PRATA. Lamiere piegate a mano, saldature trasformate in dettagli espressivi, strumenti da officina capaci di diventare figure umane: Giuliano Masini realizzava così le sue opere. L’operaio artista del ferro, scomparso lo scorso anno, sarà ricordato a Prata con una sua opera che è stata installata nella piazza del paese.
Si tratta di “Carola di Pippo”, una figura ispirata a un’anziana del borgo, immortalata in uno scatto degli anni ’50 del fotografo Veraldo Franceschi. Un’opera che lega memoria personale e identità collettiva, trasformando un volto del passato in una presenza viva nello spazio pubblico.
Dalle officine alla creatività
La passione di Masini nasce nella Follonica di un tempo, quando le botteghe dei fabbri erano parte integrante della crescita della città. È lì che, ancora ragazzo, aveva imparato a lavorare il ferro, tra incudini, saldature e prime sperimentazioni artistiche.
«Ho imparato da ragazzo nelle officine di paese – raccontava – Follonica negli anni ’60 era piena di fabbri, si stavano costruendo tutti i palazzi che oggi la caratterizzano. Le officine davano lavoro a tantissime persone e non di rado si imparava anche a fare fusioni artistiche».
Un’esperienza che lo porterà poi a lavorare per anni alla Lucchini di Piombino come saldatore industriale, un mestiere duro portato avanti fino al 2001.
L’arte che nasce dal lavoro
Nonostante l’impegno in acciaieria, Masini non ha mai abbandonato la sua vena creativa.
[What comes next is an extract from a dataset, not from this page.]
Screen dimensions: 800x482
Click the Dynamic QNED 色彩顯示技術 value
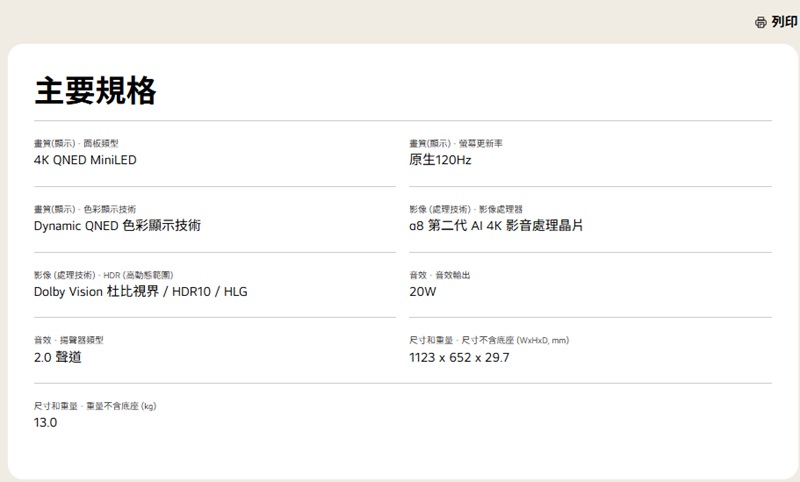pyautogui.click(x=117, y=226)
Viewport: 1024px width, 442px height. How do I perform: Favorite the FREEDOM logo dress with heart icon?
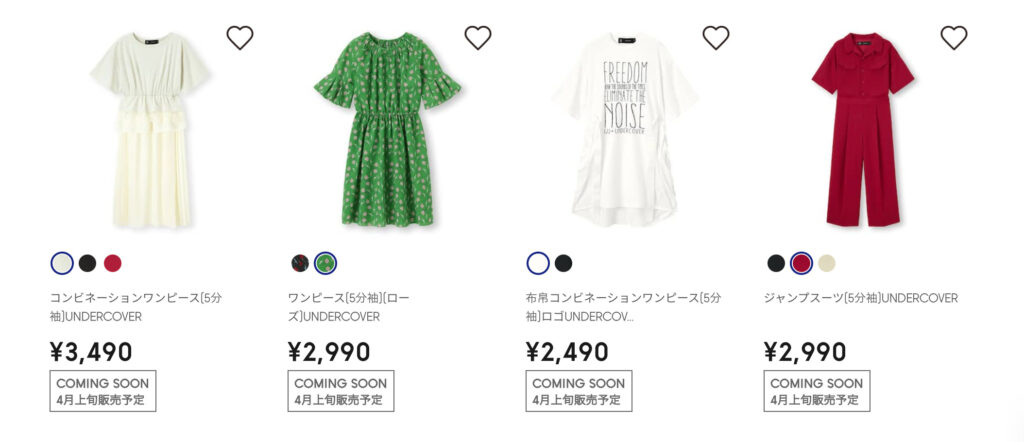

Anche fuori dal lavoro continuava a modellare il ferro, trasformando materiali industriali in opere sempre più complesse.
«Mi è sempre piaciuto saldare e piegare la lamiera anche a casa – spiegava – Ho iniziato con lavori semplici, poi sempre più articolati. All’inizio questo mestiere fa paura, ma con l’esperienza diventa naturale».
Le sue creazioni erano caratterizzate da una forte componente umana: attrezzi e materiali prendevano vita, diventando personaggi, volti e storie.
Un’opera per la comunità
Oggi Prata rende omaggio a questo artista unico con l’installazione di “Carola di Pippo”, donata dalla famiglia Masini.
Un gesto che restituisce al paese non solo un’opera artistica, ma anche un pezzo di memoria condivisa: quella di un uomo capace di trasformare il ferro in un racconto.